There was no expectation to become the next Bomber Liston.

Training was enjoyable. In competitive games, we usually got beaten.

But the singing on John McErlean’s bus never stopped.

We never let a defeat get us down too much.

And the grading wasn’t as brutal as it is now.

At under-12 level, there was an ‘A’ team and a ‘B’ team. The ‘B’ team played in a lower league.

That might sound discriminatory, but at least everyone was given the chance of togging out.

Nowadays, the grading process almost starts from the pram.

Many clubs are hand-picking their best players to attend underage blitzes because victory is all-important.

If you’re not quite up to the mark at under-10, you don’t go to the blitz.
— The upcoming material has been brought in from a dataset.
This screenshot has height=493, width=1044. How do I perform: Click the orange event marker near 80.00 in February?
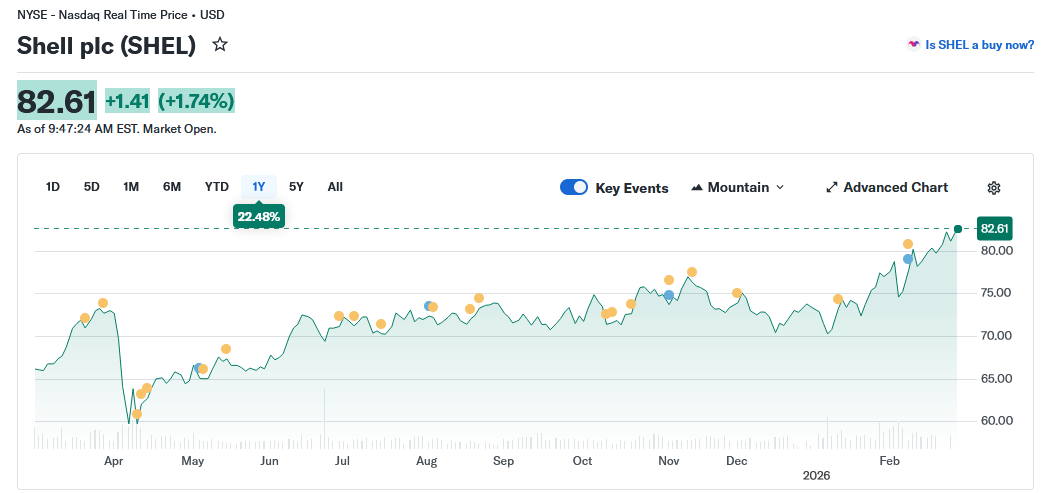pos(908,244)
The wheat is being separated from the chaff before it has even grown.

A friend of mine who is a school teacher says it is not uncommon for 14-year-old boys to declare they’ve quit playing for their club.

But they haven’t quit their club.

Their club has quit on them. From the age of eight, they’ve been told: ‘You’re not good enough.’
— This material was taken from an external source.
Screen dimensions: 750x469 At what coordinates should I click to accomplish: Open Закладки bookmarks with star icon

While having that conversation with my friend, he remarked: “At least when we were playing, you were 18 before you actually realised you were useless!”

Obviously, it wasn’t perfect in the past either.
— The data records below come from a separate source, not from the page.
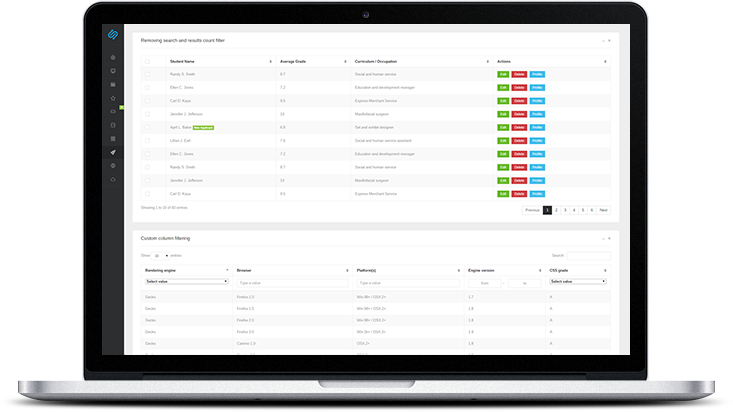This screenshot has width=733, height=412.
Task: Go to page 2 in pagination
Action: tap(556, 210)
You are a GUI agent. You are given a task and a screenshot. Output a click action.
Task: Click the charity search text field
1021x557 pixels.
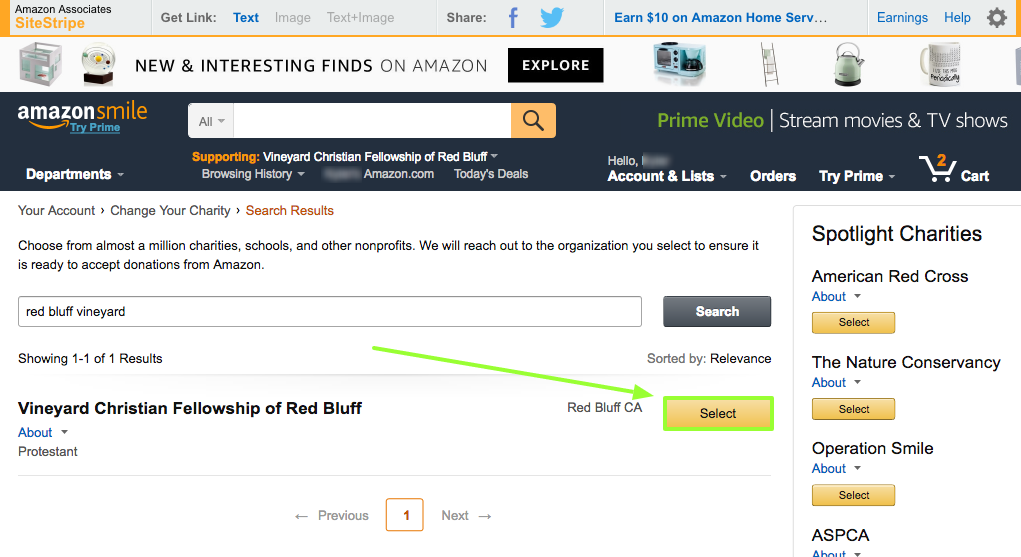(x=329, y=311)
Another friend once had a blazing row with his father on the way home from a game in Moneymore.

Things got explosive. He ordered his father to stop the car and let him out in Desertmartin.

Here’s the best bit. His father stopped, let him out, and drove on.

However, the pushy parent who was once very firmly in the minority has now become a cliché.

They’re a plague and they’re everywhere.

For all the legions of youth officers and safety protocols, there is very little being done to protect children from their own lunatic parents.

Fortunately, the lockdown might have provided some useful solutions.

Face masks and social distancing.

Get them muzzled and force them to stand 200 metres away. It will stop them spreading their awful contagion.

Johnny would approve.

ALISTAIR and Johnny Brownlee won gold and silver medals in the triathlon at the Olympics in Rio de Janeiro.

Much is made of the fact that their mother, Cathy swam for Wales as a junior. Really?

Swimming for Wales is a bit like getting on the Kilkenny football team. It’s more an indication of enthusiasm than talent.

Because Alistair and Johnny Brownlee were no genetic freaks.

Alistair’s father Keith can remember his eldest son’s first cross-country race. “There were about 450 kids across all age spectrums; Alistair came about four hundredth.”

But on the way home in the car, the future gold medallist said: “I really enjoyed that.”

In his first triathlon, Alistair fell off his bike four times. In his first 800m race as a 12-year-old for the Bingley Harriers, he came last.

In ‘The Talent Lab’ which charts how Britain learned to develop successful Olympic athletes, former coaches of the Brownlees admit the brothers were no protégés.

Malcolm Brown, their running coach said: “On measures of speed over 200m in the pool or 3,000m on the track, there were others who you would say were more talented athletes.’

Jack Maitland, their long term swim coach described them as “one-paced animals”.

But the Brownlees were passionate about running, swimming and cycling. They cycled to school.

Their younger brother, Ed, took their schoolbags on the bus.

Their school had a running club and they ran every lunch-time.

They also loved fell running on the Brontë Moors.

To this day, they insist on competing in the annual Auld Lang Syne race on New Year’s Eve.

Olympic coach, Dan Salcedo says the race is “their Disneyland”.

Were the Brownlees the products of pushy parenting?

Dad Keith said: “I’ve had more conversations with Alistair about reining it back, doing less, and I can’t think of any about doing more.

“Even now, I’d say the majority of the conversations I have with him is: rest, don’t do as much.”

When the child finds a sport they enjoy, no pushing is required.